What was the scope of their involvement?
We worked closely with InboundMuse to observe their capabilities with the Kraken platform. Over time, we realized they had deep capabilities in AI and also found them very good in terms of visual interface design and data visualization.
Much of what we’ve done with their Kraken platform has been around the data visualization and representation. We’ve used their team to dive down into the granularity of how our solutions need to interface with APIs through bringing data in from other systems.
Our CTO is an accomplished architect with a lot of experience in the AI field, but we didn’t want them to get too involved with the code. We needed to pass off those ideas to like-minded and similarly skilled individuals who could architect down to the next level of detail.
InboundMuse’s team was adept at interpreting high-level architecture instructions and taking them down to the next level of detail in order to comprehend how they would work in reality and in conjunction with other systems.
The interface design phase focused on how we would represent that architecture to the end-user—to hide some of the complexity but still allowing as much control as needed while simultaneously enabling the AI to do its work. Our intention was to make the average user comfortable.
The end product is a self-service data governance and compliance solution. There will be a quite vigorous piece of legislation coming into play in Europe in May 2018 called GDPR (General Data Protection Regulation). It controls companies’ ability to store, manipulate, analyze, and report on personal information, essentially handing back the control of digital information to individuals. A person will be able to request of any company, at any time, what personal data they’re holding and for what purposes.
This is the initial compliance regime that our platform was designed for. Users will be able to interrogate the entire data landscape of an organization based on names, social security numbers, telephone numbers, and other criteria. The platform will then return the personal data held for that individual. The AI component helps parse similar telephone numbers, addresses, different spellings of the same name, and so on.

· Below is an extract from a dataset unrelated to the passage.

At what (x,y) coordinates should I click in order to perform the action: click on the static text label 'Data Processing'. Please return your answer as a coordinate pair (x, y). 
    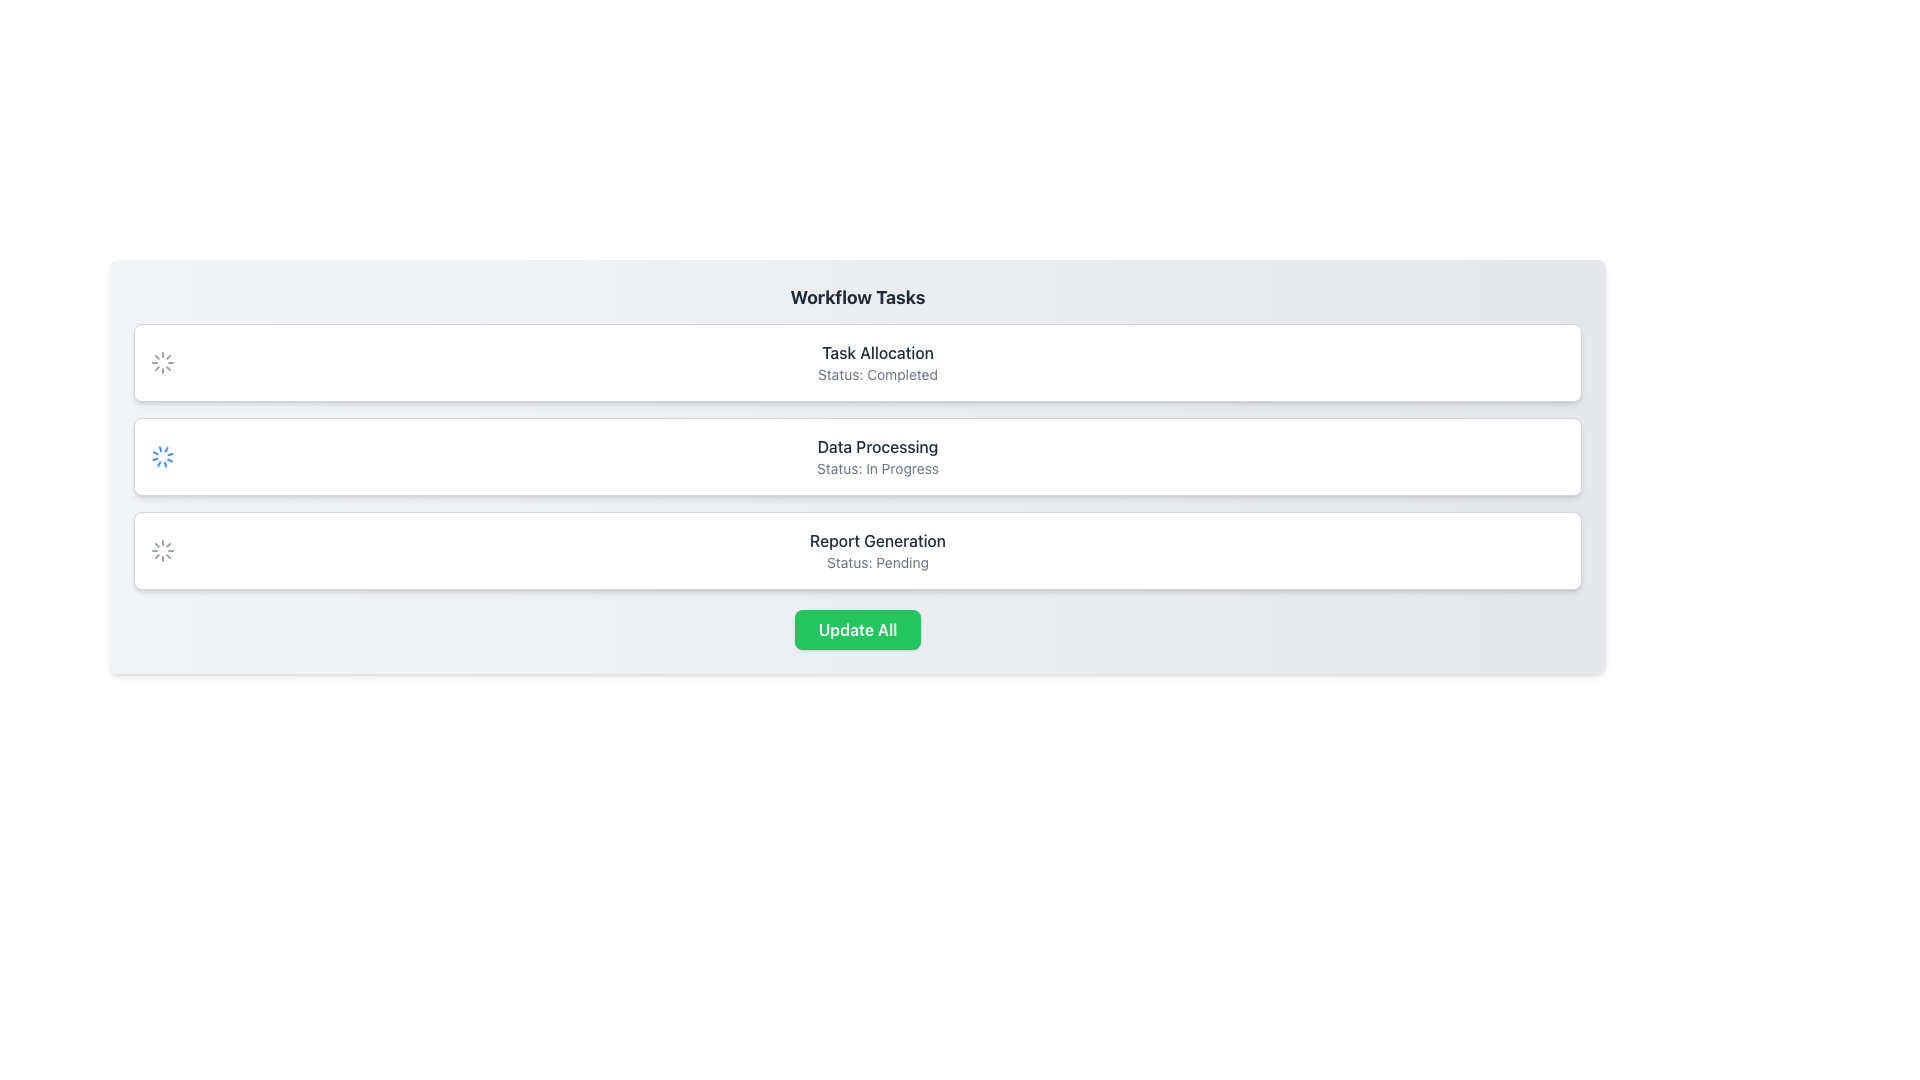
    Looking at the image, I should click on (878, 446).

We haven’t really utilized their team’s inbound and digital marketing skill sets. I know they can provide this, but our main focus has been around AI and blockchain architecture. The scope has been very much on the technology side.
What is the team composition?
We’ve worked with their CTO and CEO on the AI platform’s architecture. We’ve used five more of their members at various times, but I haven’t interacted with them directly.
How did you come to work with InboundMuse?
We’d known them for a long time. Our CTO worked with their CTO and Tyron (CEO, InboundMuse) in previous years, but I first met them in April 2017 when they helped contract our AI solution. We quickly saw that they had interface design capabilities and could address our organization’s marketing needs. They’re familiar with the best ways to represent data.
How much have you invested with them?
We’ve spent around €60,000 ($75,000 USD).
What is the status of this engagement?
We started working with them in April 2017 and have continued on a contract-by-contract basis. The current work was finished in January 2018, but we’re talking to Tyron about the next project which will involve development and integration of a blockchain solution with our current platform.
We’ll release the compliance product in four weeks’ time. It’s a modular platform for which we’re adding different compliance regimes. We’ve completed the GDPR component and are starting work on anti-money-laundering along with other elements.